How to complete this task:
From the data below, copy exactly the lines that lie between the one holding "Refund policy (33, 2037)" and the one holding "[Share on LinkedIn] (143, 1453)", including both, and nothing more.

Data to process:
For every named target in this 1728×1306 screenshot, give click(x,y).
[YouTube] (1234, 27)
--
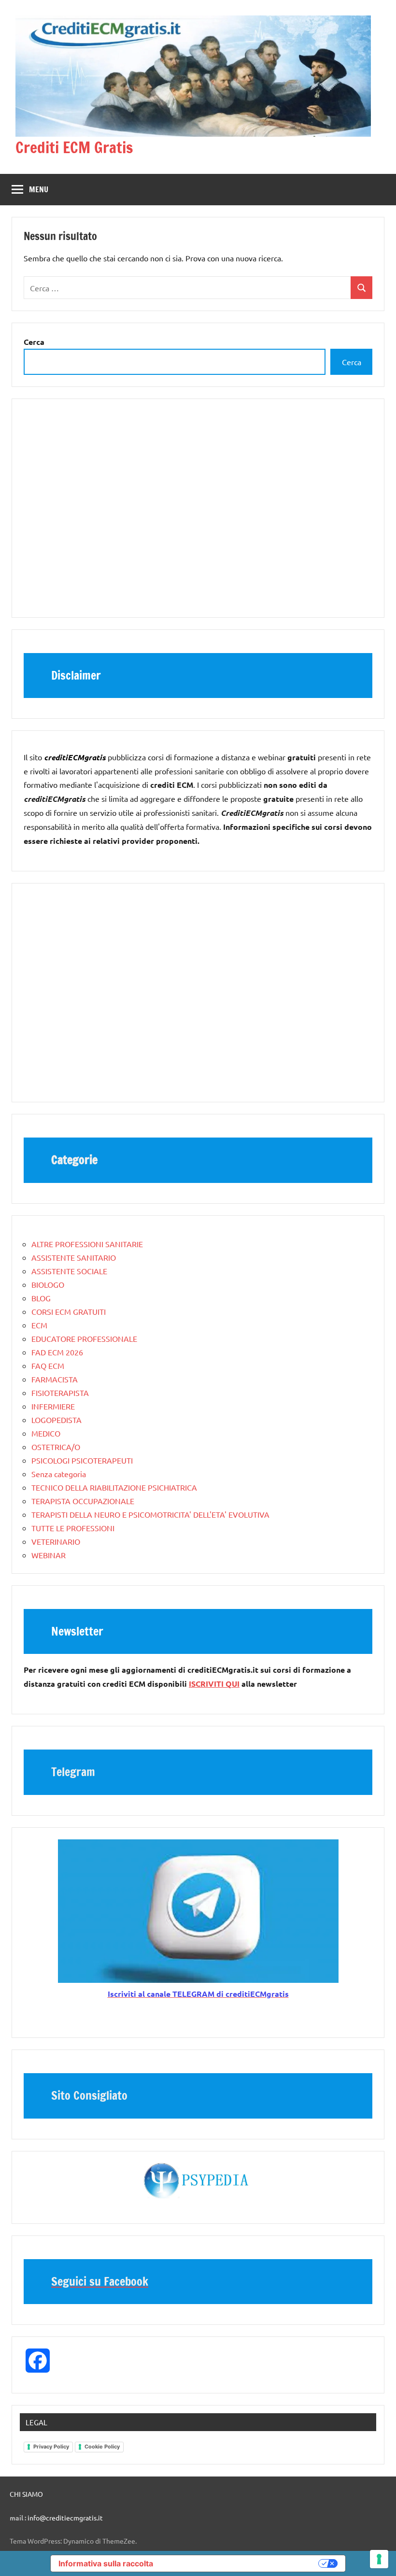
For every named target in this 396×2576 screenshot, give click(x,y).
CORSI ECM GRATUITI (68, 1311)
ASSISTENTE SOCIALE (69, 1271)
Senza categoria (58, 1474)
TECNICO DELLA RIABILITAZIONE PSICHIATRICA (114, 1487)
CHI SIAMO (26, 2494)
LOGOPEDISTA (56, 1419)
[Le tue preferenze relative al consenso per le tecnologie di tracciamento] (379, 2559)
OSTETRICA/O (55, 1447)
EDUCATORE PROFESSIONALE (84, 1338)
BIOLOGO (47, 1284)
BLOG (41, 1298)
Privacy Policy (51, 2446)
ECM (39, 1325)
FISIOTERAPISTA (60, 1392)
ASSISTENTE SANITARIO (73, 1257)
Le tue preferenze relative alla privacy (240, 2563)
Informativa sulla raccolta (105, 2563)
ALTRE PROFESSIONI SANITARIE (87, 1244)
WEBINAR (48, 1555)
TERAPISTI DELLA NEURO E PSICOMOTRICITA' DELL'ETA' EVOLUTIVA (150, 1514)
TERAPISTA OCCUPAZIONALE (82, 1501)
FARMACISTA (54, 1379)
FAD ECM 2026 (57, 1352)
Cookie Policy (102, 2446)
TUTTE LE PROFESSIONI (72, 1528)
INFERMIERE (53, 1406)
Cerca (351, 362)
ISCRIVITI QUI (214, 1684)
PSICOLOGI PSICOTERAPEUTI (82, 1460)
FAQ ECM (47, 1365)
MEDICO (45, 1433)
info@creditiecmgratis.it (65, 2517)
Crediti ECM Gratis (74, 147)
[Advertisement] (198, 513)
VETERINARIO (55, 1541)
--
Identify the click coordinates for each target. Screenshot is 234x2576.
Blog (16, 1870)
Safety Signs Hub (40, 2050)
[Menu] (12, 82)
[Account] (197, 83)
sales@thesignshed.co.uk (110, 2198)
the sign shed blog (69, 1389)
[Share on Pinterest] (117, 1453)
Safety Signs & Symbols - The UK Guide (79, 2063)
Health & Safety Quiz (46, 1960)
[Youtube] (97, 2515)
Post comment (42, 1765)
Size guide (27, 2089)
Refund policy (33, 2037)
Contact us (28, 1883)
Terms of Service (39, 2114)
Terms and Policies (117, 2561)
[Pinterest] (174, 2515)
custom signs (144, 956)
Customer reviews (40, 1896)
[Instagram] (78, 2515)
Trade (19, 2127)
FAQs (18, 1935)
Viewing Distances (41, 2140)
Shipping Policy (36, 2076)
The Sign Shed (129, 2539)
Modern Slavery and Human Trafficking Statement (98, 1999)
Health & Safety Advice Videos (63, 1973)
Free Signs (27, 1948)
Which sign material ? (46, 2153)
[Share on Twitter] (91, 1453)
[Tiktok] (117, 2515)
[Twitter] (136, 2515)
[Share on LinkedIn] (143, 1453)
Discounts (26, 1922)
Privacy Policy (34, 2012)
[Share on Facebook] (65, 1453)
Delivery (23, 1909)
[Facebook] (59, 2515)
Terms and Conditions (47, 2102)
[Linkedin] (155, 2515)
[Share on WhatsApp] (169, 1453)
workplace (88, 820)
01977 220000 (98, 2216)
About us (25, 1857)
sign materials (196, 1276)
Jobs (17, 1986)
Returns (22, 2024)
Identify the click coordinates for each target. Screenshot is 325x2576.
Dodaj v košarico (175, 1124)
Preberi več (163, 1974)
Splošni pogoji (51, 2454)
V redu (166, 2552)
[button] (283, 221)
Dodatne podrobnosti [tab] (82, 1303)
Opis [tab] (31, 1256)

Exercise answer:
Refund policy (33, 2037)
Contact us (28, 1883)
Terms of Service (39, 2114)
Terms and Policies (117, 2561)
[Pinterest] (174, 2515)
custom signs (144, 956)
Customer reviews (40, 1896)
[Instagram] (78, 2515)
Trade (19, 2127)
FAQs (18, 1935)
Viewing Distances (41, 2140)
Shipping Policy (36, 2076)
The Sign Shed (129, 2539)
Modern Slavery and Human Trafficking Statement (98, 1999)
Health & Safety Advice Videos (63, 1973)
Free Signs (27, 1948)
Which sign material ? (46, 2153)
[Share on Twitter] (91, 1453)
[Tiktok] (117, 2515)
[Twitter] (136, 2515)
[Share on LinkedIn] (143, 1453)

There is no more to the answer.